コリアうめーや!!第41号

コリアうめーや!!第41号

<ごあいさつ>
まだ韓国にいます。
慶州を離れ、釜山からメルマガを配信です。
今日の夜にソウルへ向かい、友人の結婚式に参加して、
17日に日本に帰る予定です。
ちょうど1ヶ月間の韓国滞在。
うまいものをたくさん食べました。
いろいろ楽しいこともやりました。
あ、そうそう。
14日は釜山国際映画祭のオープニングデー。
会場までいってきたのですが……。
なんとチャン・ドンゴン見ちゃいました。
映画『チング~友へ』などで有名な韓国の俳優チャン・ドンゴン。
緑色のマフラーをなびかせて歩く姿は実にカッコよかったですねえ。
『JSA』のイ・ビョンホンも見ました。
ちょっとラッキーな1日です。
さて、コリアうめーや!!第41号。
慶州ネタといえばやっぱりこれしかありません。
慶州を代表するお菓子、皇南(ファンナム)パン。
甘さとろけるスタートです。

<慶州名物、皇南パンは本当にうまいのか!!>

「普段は甘いもの食べない僕だけど、これはバクバク食べられるね。」
「牛乳と一緒に食べると最高。いつも買って帰ります。」
「甘みがさっぱりとしていてしつこくない。いいね、これ。」

大の大人が子供のように目を輝かせて言う。
甘いものが似合いそうにない男性からの賞賛も多い。
むくつけき男たちが口元をほころばせて手を伸ばす。

皇南パンとは小麦粉の生地を薄く延ばしアンコを包んだもの。
パンというよりはむしろ饅頭に近い。
菊の模様をつけ卵黄を塗り、こんがりと焼いた甘いお菓子だ。

慶州といえば皇南パン。皇南パンといえば慶州。
皇南パンは慶州を代表するうまいものである。

慶州に到着したその日。
早速ガイドブックを片手に行ってみた。

バス通りに面した皇南パンの店。
入るやいなや小麦粉の焼ける香ばしいにおい。
そしてアンコの甘い香りが漂ってきた。

カウンターの向こうでは大勢の人が作業を続けている。
すごい人数が、すごい勢いで、すごい量の皇南パンを作っている。

それだけでも壮観だが、カウンターの手前。
買いに来た人の行列もまたすごい。
すごい人数が、すごい勢いで、すごい量の皇南パンを買っている。

**作業指示**.
1. 本文の「慶州といえば皇南パン。皇南パンといえば慶州。」から始まり「すごい人数が、すごい勢いで、すごい量の皇南パンを作っている。」までの部分を、「ガイドブック」を「地図」に入れ替えて書いてください。
2. データのうち、「How do I perform: Open the 单句模式 dropdown?」を含む行から最後の行までをそのまま出力してください。画像は含めないでください。
このデータは本文とは関係がありません。

スクリーンショットの位置指定データ:
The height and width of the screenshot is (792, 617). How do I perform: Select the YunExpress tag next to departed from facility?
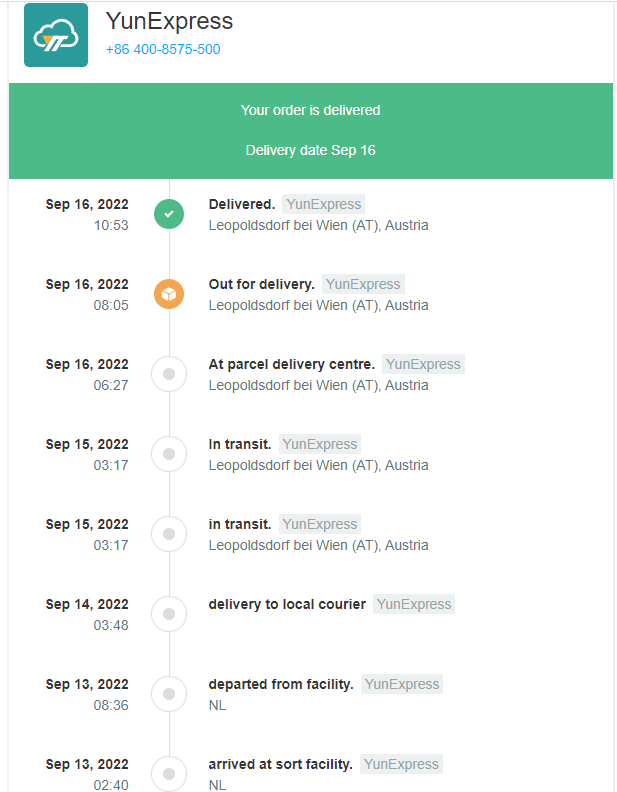click(402, 684)
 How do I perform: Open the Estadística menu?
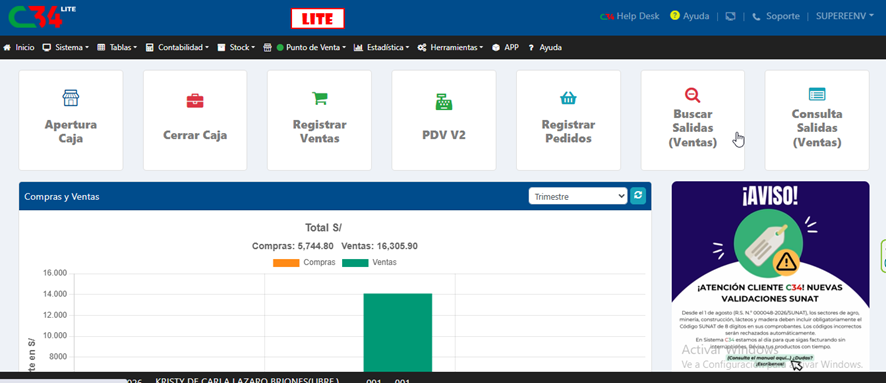click(x=382, y=48)
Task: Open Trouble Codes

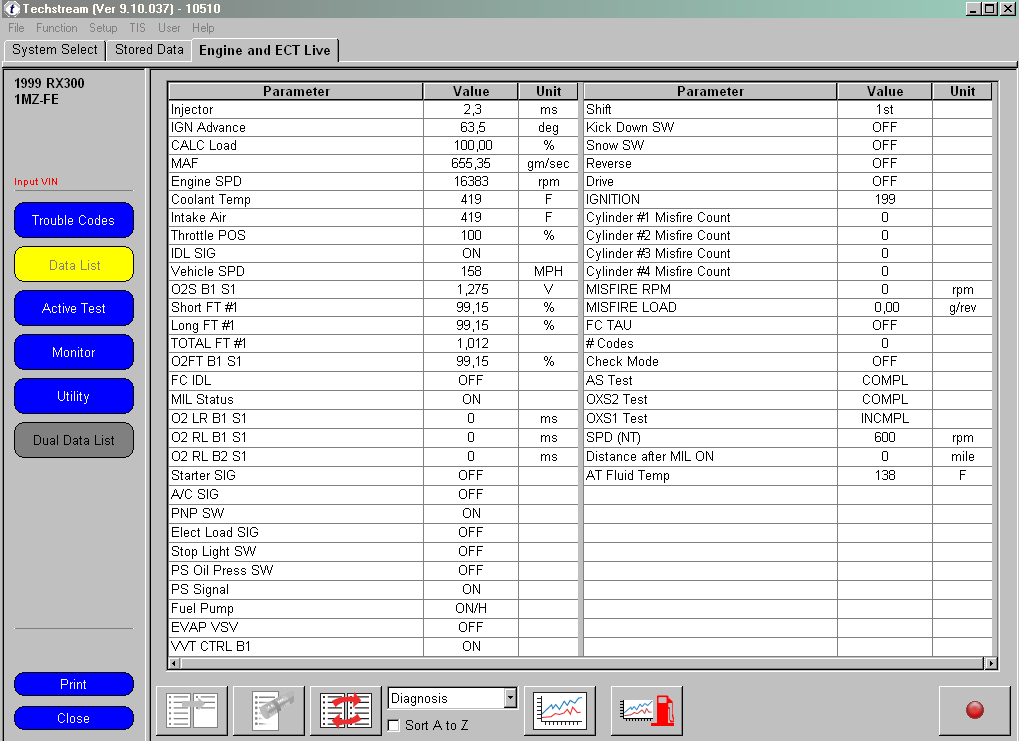Action: (73, 220)
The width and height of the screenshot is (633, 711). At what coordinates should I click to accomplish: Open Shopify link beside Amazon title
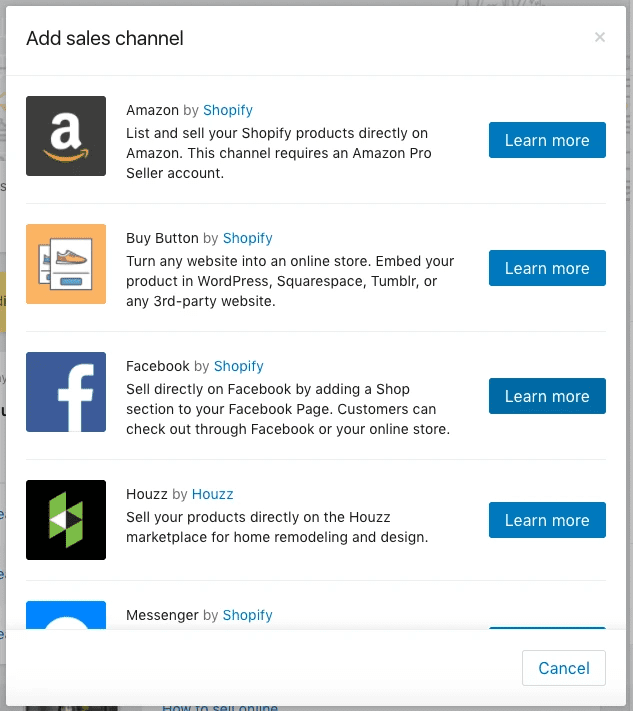pyautogui.click(x=228, y=110)
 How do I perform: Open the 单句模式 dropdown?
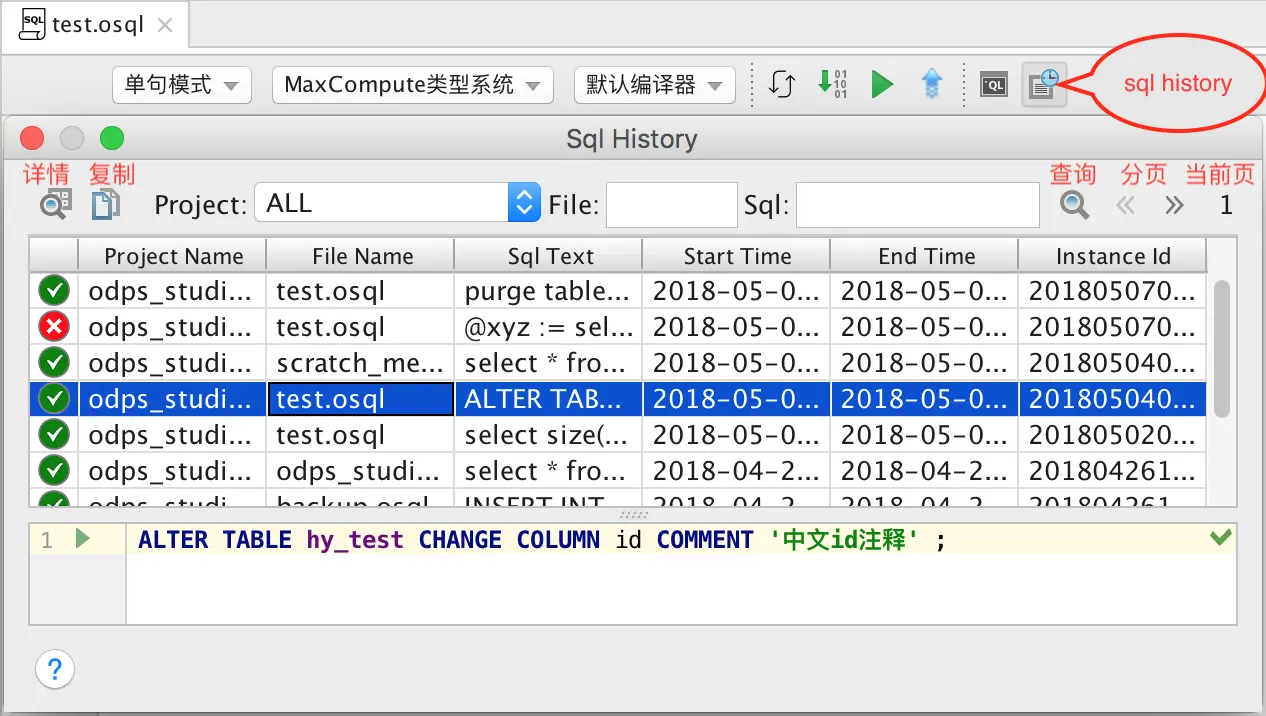(x=181, y=85)
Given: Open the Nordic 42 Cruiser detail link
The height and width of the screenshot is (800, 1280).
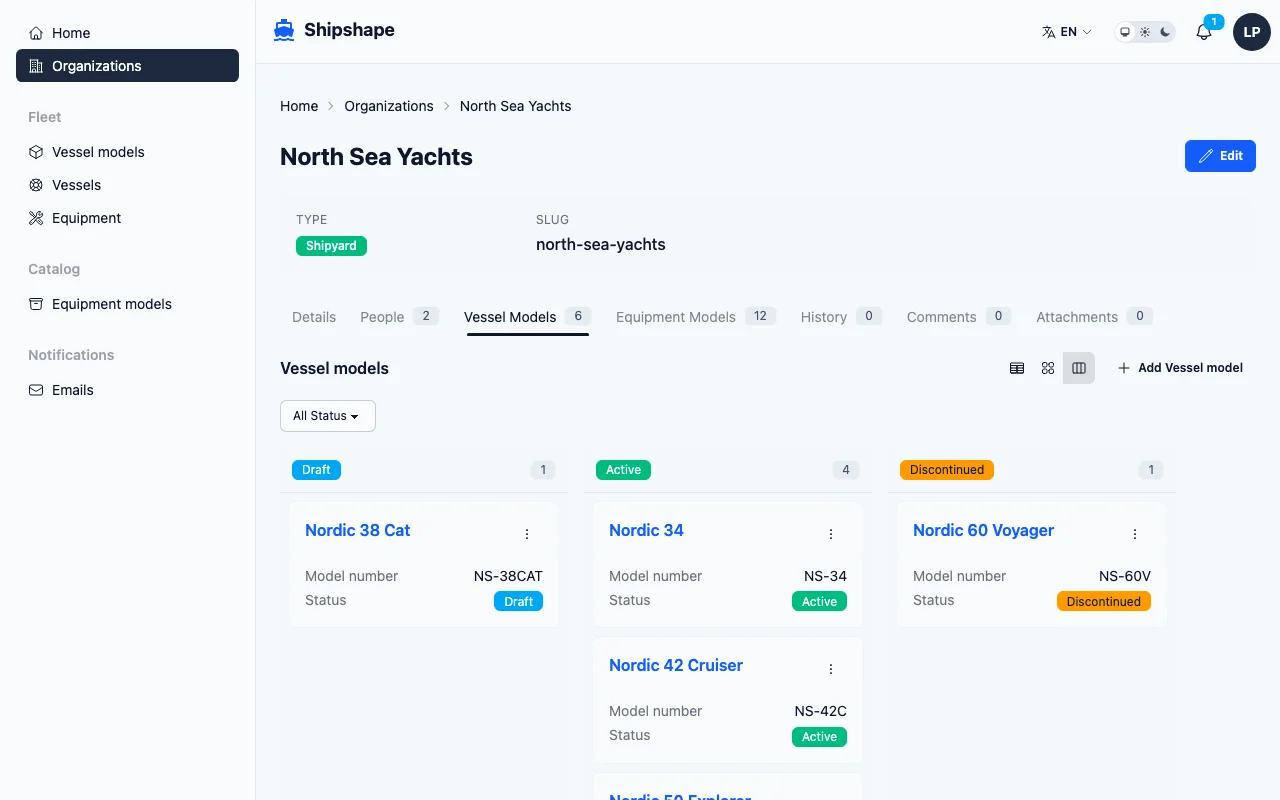Looking at the screenshot, I should 676,665.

**解答**.
1.
慶州といえば皇南パン。皇南パンといえば慶州。
皇南パンは慶州を代表するうまいものである。

慶州に到着したその日。
早速地図を片手に行ってみた。

バス通りに面した皇南パンの店。
入るやいなや小麦粉の焼ける香ばしいにおい。
そしてアンコの甘い香りが漂ってきた。

カウンターの向こうでは大勢の人が作業を続けている。
すごい人数が、すごい勢いで、すごい量の皇南パンを作っている。

2.
 How do I perform: Open the 单句模式 dropdown?
(x=181, y=85)
Given: Open the Nordic 42 Cruiser detail link
The height and width of the screenshot is (800, 1280).
Looking at the screenshot, I should 676,665.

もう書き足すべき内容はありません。